**TASK INPUT**
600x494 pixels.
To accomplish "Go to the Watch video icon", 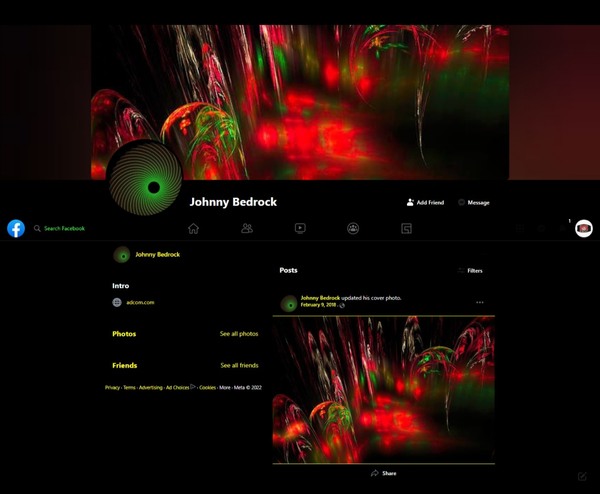I will [300, 228].
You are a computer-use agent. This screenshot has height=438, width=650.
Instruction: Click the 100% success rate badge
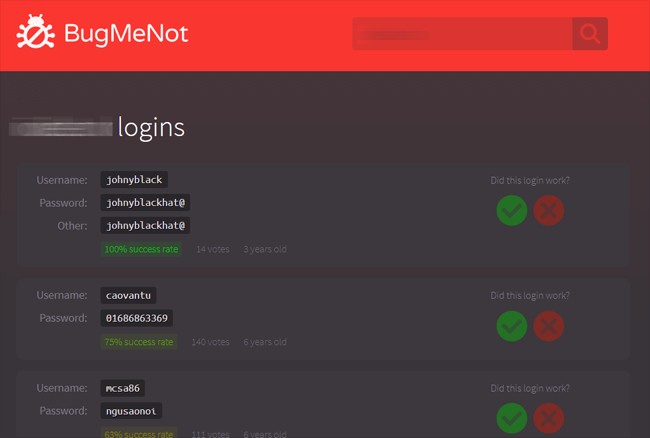141,249
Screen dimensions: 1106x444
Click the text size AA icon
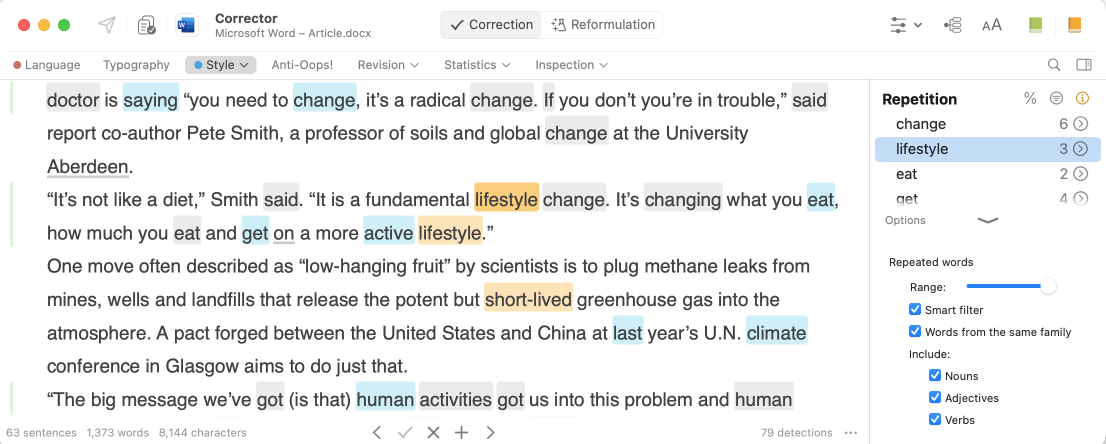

**WHAT THE TASK ASKS**
Starting at the line that holds "Instruction: Click the", print each line through the last one of the entries above, exactly and with both ends included; no pictures.

**FINAL ANSWER**
Instruction: Click the 100% success rate badge
141,249
Screen dimensions: 1106x444
Click the text size AA icon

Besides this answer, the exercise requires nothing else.